Data >>
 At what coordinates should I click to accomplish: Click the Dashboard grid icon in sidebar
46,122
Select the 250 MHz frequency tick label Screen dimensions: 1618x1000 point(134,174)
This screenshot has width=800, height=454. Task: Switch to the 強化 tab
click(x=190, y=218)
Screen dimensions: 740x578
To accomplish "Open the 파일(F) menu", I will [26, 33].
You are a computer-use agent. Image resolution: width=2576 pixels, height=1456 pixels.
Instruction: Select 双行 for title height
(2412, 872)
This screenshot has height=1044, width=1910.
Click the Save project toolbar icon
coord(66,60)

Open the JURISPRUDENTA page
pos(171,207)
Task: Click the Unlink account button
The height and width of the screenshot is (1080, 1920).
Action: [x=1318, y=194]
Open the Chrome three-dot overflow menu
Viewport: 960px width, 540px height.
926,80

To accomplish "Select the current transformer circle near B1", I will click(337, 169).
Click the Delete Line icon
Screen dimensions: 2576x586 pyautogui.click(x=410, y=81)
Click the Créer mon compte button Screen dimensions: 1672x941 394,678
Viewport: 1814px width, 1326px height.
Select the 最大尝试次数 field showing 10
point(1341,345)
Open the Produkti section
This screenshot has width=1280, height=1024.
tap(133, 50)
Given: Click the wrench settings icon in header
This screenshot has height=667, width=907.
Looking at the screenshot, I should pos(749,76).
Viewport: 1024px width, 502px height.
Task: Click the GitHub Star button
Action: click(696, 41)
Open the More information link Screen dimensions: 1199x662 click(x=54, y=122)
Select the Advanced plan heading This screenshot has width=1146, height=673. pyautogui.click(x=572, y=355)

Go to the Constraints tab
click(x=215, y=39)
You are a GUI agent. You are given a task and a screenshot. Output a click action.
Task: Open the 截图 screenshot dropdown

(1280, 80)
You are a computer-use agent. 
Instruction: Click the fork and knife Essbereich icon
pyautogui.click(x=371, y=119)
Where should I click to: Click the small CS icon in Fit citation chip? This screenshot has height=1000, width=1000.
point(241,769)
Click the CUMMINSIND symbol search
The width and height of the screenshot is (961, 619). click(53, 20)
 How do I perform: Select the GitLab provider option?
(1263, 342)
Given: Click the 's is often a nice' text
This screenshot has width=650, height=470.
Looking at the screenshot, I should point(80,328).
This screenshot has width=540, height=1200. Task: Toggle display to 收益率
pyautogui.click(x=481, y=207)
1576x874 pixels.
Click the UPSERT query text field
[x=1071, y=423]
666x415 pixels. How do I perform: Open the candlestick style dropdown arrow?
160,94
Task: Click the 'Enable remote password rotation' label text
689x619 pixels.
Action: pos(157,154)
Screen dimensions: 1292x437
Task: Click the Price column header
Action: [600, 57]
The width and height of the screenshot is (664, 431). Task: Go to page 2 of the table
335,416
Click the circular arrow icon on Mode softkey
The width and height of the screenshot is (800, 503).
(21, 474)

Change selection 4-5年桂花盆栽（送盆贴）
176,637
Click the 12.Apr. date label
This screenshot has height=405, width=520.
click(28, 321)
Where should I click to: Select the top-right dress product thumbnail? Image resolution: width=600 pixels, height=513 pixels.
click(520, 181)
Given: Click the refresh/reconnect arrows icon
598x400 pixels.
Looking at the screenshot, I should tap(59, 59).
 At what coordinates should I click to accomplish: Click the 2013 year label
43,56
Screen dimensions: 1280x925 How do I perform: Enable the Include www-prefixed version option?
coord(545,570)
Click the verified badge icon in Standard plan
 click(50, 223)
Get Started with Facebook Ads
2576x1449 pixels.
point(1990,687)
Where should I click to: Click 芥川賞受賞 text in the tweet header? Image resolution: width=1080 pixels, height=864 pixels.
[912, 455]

Exercise goal >>
Each line in the records above must be returned exactly as it stands.

Task solution >>
 At what coordinates should I click to accomplish: Click the Dashboard grid icon in sidebar
46,122
Select the 250 MHz frequency tick label Screen dimensions: 1618x1000 point(134,174)
This screenshot has width=800, height=454. Task: Switch to the 強化 tab
click(x=190, y=218)
Screen dimensions: 740x578
To accomplish "Open the 파일(F) menu", I will [26, 33].
You are a computer-use agent. Image resolution: width=2576 pixels, height=1456 pixels.
Instruction: Select 双行 for title height
(2412, 872)
This screenshot has height=1044, width=1910.
Click the Save project toolbar icon
coord(66,60)

Open the JURISPRUDENTA page
pos(171,207)
Task: Click the Unlink account button
The height and width of the screenshot is (1080, 1920).
Action: [x=1318, y=194]
Open the Chrome three-dot overflow menu
Viewport: 960px width, 540px height.
926,80

To accomplish "Select the current transformer circle near B1", I will click(337, 169).
Click the Delete Line icon
Screen dimensions: 2576x586 pyautogui.click(x=410, y=81)
Click the Créer mon compte button Screen dimensions: 1672x941 394,678
Viewport: 1814px width, 1326px height.
Select the 最大尝试次数 field showing 10
point(1341,345)
Open the Produkti section
This screenshot has width=1280, height=1024.
tap(133, 50)
Given: Click the wrench settings icon in header
This screenshot has height=667, width=907.
Looking at the screenshot, I should pos(749,76).
Viewport: 1024px width, 502px height.
Task: Click the GitHub Star button
Action: click(696, 41)
Open the More information link Screen dimensions: 1199x662 click(x=54, y=122)
Select the Advanced plan heading This screenshot has width=1146, height=673. pyautogui.click(x=572, y=355)

Go to the Constraints tab
click(x=215, y=39)
You are a GUI agent. You are given a task and a screenshot. Output a click action.
Task: Open the 截图 screenshot dropdown

(1280, 80)
You are a computer-use agent. 
Instruction: Click the fork and knife Essbereich icon
pyautogui.click(x=371, y=119)
Where should I click to: Click the small CS icon in Fit citation chip? This screenshot has height=1000, width=1000.
point(241,769)
Click the CUMMINSIND symbol search
The width and height of the screenshot is (961, 619). click(53, 20)
 How do I perform: Select the GitLab provider option?
(1263, 342)
Given: Click the 's is often a nice' text
This screenshot has width=650, height=470.
Looking at the screenshot, I should point(80,328).
This screenshot has width=540, height=1200. Task: Toggle display to 收益率
pyautogui.click(x=481, y=207)
1576x874 pixels.
Click the UPSERT query text field
[x=1071, y=423]
666x415 pixels. How do I perform: Open the candlestick style dropdown arrow?
160,94
Task: Click the 'Enable remote password rotation' label text
689x619 pixels.
Action: pos(157,154)
Screen dimensions: 1292x437
Task: Click the Price column header
Action: [600, 57]
The width and height of the screenshot is (664, 431). Task: Go to page 2 of the table
335,416
Click the circular arrow icon on Mode softkey
The width and height of the screenshot is (800, 503).
(21, 474)

Change selection 4-5年桂花盆栽（送盆贴）
176,637
Click the 12.Apr. date label
This screenshot has height=405, width=520.
click(28, 321)
Where should I click to: Select the top-right dress product thumbnail? Image resolution: width=600 pixels, height=513 pixels.
click(520, 181)
Given: Click the refresh/reconnect arrows icon
598x400 pixels.
Looking at the screenshot, I should tap(59, 59).
 At what coordinates should I click to accomplish: Click the 2013 year label
43,56
Screen dimensions: 1280x925 How do I perform: Enable the Include www-prefixed version option?
coord(545,570)
Click the verified badge icon in Standard plan
 click(50, 223)
Get Started with Facebook Ads
2576x1449 pixels.
point(1990,687)
Where should I click to: Click 芥川賞受賞 text in the tweet header? Image resolution: width=1080 pixels, height=864 pixels.
[912, 455]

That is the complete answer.